Well, I might start a project to create something like this soon. any thoughts?

1 Like

i have no idea what you mean

1 Like

This is somewhat outside my area - I think I do understand (at a high level) what you’re trying to achieve, and although I feel like that solution is going to be a pain to get right I don’t really have the necessary experience with the reflection systems to provide a constructive alternative.

I do have to ask, however, is original question a good one to ask? This would allow a client to execute arbitrary code on the server, which is a fairly disturbing thing to do (I mean, I’m quite happy when I find a RCE, but those are usually unintended!).

You’re probably making things more complex than you really need to.

I’d have to go back through things to remember the specifics, I wondered something related some time back and whether it was possible to bootstrap a minimal .NET environment from within a traditional native application- I found it annoying that the tools for reversing each are so horribly incompatible that I thought mixing the two so that you were hopping in and out of the CLR would be especially annoying. I reviewed the subject matter far enough to know that it should be trivially possible, which is more or less what you mean by sending a function through a socket.

Basically you’d want a file that replicates some of the native API functionality in terms of interpreting bytecode. In your use-case, this means writing a class or series of classes that wrap native API functionality. Then you’d transmit CIL bytecode across the network connection and load it.

If you dig around a bit and reverse some of the CLR you’ll find the functions in the native API that essentially allow you to take a string and execute it. The CIL itself is well documented, I think the most annoying part would be writing a compiler/decompiler, but for hand-coded CIL it should be trivial.

What you’re describing isn’t generally achieved by writing some kind of bytecode payload over sockets. It’s achieved by having an embedded scripting language on the server (as a lot of game servers have, notably GSC in the Call of Duty series).

The reason for this is that it’s a lot simpler to encapsulate any details regarding evaluation/interpretation of whatever the scripting language yields (especially in the cases where JIT is performed) and not burden the user with it. Also allows you to implement some vague security in the sense that you can sandbox the interpreter and only expose certain routines to it.

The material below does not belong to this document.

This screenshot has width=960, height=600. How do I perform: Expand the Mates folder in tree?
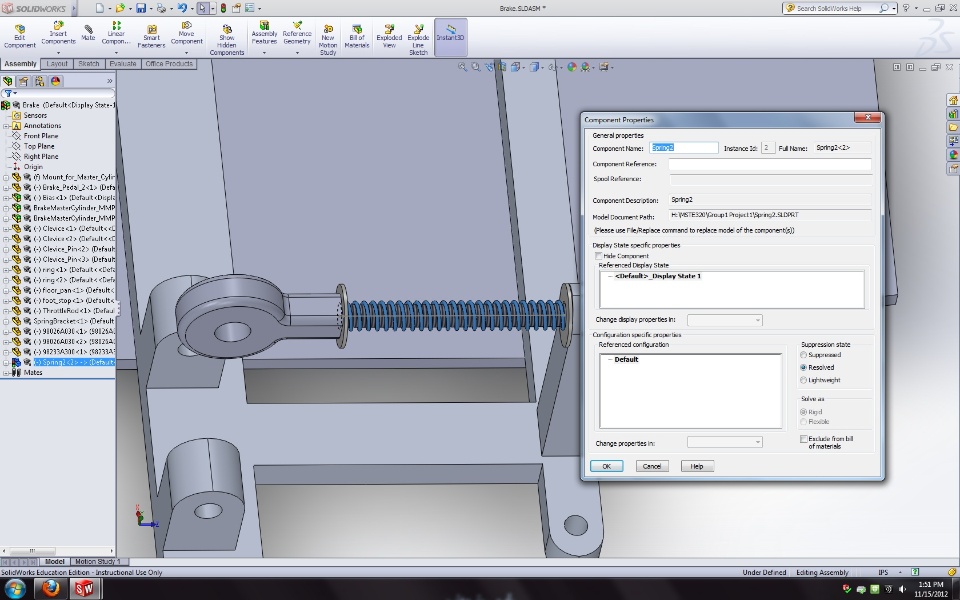coord(6,372)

Of course, there’s other solutions like RPC (remote procedure call), where you can invoke selective (you’d hope) functions remotely. Though, I like to think of RPC as a sort of debugging feature (like what was done on the Xbox 360 with XBDM - Xbox Debug Manager) that won’t be used for any real heavy-lifting (as it’s very error-prone if you don’t have things like authentication, heuristics, a clear guide of which functions can be invoked (goes back to sandboxing), a fast serialisation format for calls; such as msgpack).

So, yeah, I’d look into some kind of embedded scripting language like Lua, Python, (some) Scheme, etc. before opting for some ad-hoc solution of mapping and then interpreting bytecode compiled by a networked peer.

1 Like

I think you are misunderstood by other people here and I can say that something like that is doable. I will not go into implementation details but similar things are done in some high-level language byte code obfuscation techniques such as class encryption where encrypted payload is dynamically loaded into runtime. I think it’s completely possible to create something viable but… What exactly are you trying to achieve? I think the amount of work required here overwhelms benefits. I suggest thinking of sending whole dll and dynamically load it. It’s way easier to implement and basically does what you need unless I missed something.
Anyway, good luck!

P.S. Embedded scripting backend suggestion is good too! Lua is supper easy to embed.